According to the project proposal, onsite case managers will assist tenants in connecting with behavioral health providers, attending medical appointments, keeping units clean and in good condition, obtaining Metro passes, paying rent on time, and managing their medication. Other provided support includes some meals as well as onsite activities, therapeutic groups, and crisis management services.
The project is slated to begin construction in January 2023.
Behavioral Well-Being, Accessibility | Gresham, Ore.
Wynne Watts Commons marries accessibility and sustainability in a 97,000-sf shell. Though it’s not a PHIUS-certified building, it’s the largest Net Zero Energy affordable housing project in the Pacific Northwest (and among only several nationwide). It’s fully powered by solar panels, which provide enough renewable energy to operate the entire building with no utility costs for residents.

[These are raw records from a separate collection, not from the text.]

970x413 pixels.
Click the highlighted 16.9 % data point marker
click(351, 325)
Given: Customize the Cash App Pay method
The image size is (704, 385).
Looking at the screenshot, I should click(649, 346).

The project holds a total of 150 units, including 30 universally accessible apartments for adults with intellectual and developmental disabilities (I/DD). Albertina Kerr, a mission-based nonprofit, spearheaded the creation of this community in order to serve people experiencing IDDs, mental health challenges, and other social barriers both as outpatients and residents in Kerr housing. In addition to the 30 units reserved for people making less than 30% of the area’s median income, 102 are set aside for families earning less than 60% of the AMI, and 15 units are designated for families making under 80% AMI.

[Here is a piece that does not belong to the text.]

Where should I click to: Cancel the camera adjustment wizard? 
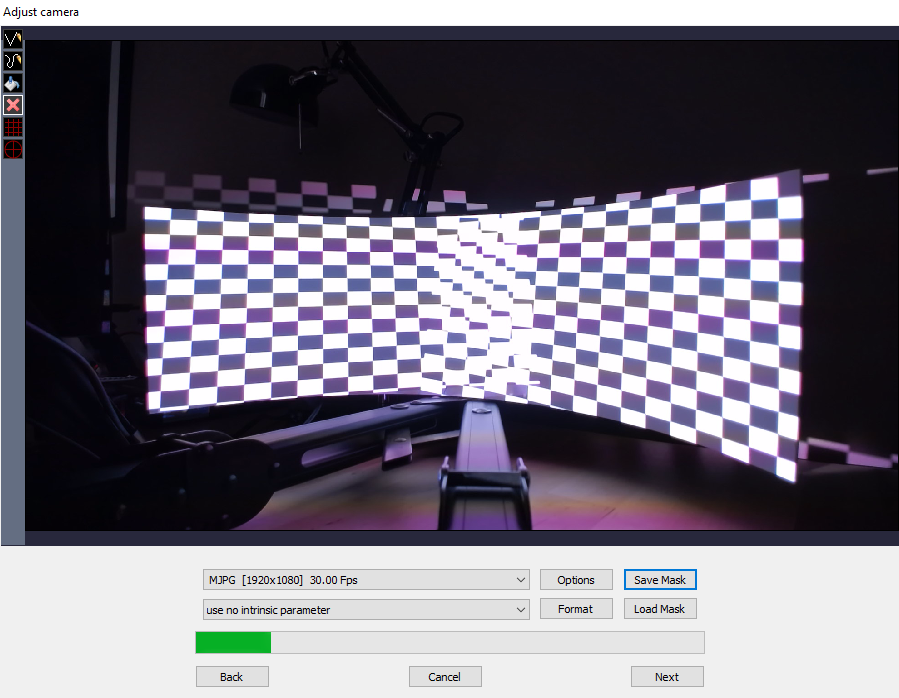point(445,677)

Wynne Watts’ living spaces feature design modifications that increase the health and safety of its tenants. Hands-free unit elevators, entry operations, and motorized upper kitchen cabinets provide access for tenants with limited mobility, in addition to voice-control systems for lighting and blinds. More accessible specializations include pull-out stovetops, clothing shelving systems, and environmental controls that integrate adjustable color lighting.
Accessibility | Denver, Colo.
Atlantis Apartments provides 60 units and has been configured to be one of the most accessible buildings in the country. The building design springs from the crossroads this site represents—mirroring the Baker neighborhood context, it is an amalgam of the single family, multifamily, commercial, and light industrial materials and scales, with the historic, modern and decidedly eclectic materiality of a 100 year-old district. The vision and goals for this site are for Atlantis to further reinforce its unique history as a strong voice for inclusive, intelligent design for all.
Public, semi-public, and private outdoor spaces will ensure that people who live or visit here will not be constrained to indoor environments, no matter their mobility level.
On the Building Team:
Owner: Atlantis Community Foundation
Architect: RATIO Design
Structural Engineer: IMEG
Civil Engineer: Wilson & Company, Inc., Engineers & Architects
MEP Engineer: M-E Engineers
Sustainability Consultant: Group14
Landscape Architect: TCK Design and Planning
General Contractor: Pinkard Construction
Luxury-Living | West St. Paul, Minn.
Hilltop at Signal Hills provides 393 units (146 of which are affordable), designed to provide a living experience on par with luxury buildings in the market. The specialized development features upscale design elements and a wide variety of amenities that accommodate residents’ varying lifestyles, like a fitness center, community clubhouse, and outdoor swimming pool.
The affordable living community offers one-, two-, and three-bedroom apartment homes. Hilltop at Signal Hills participates in an affordable housing program; the rent is fixed and doesn’t adjust based on income.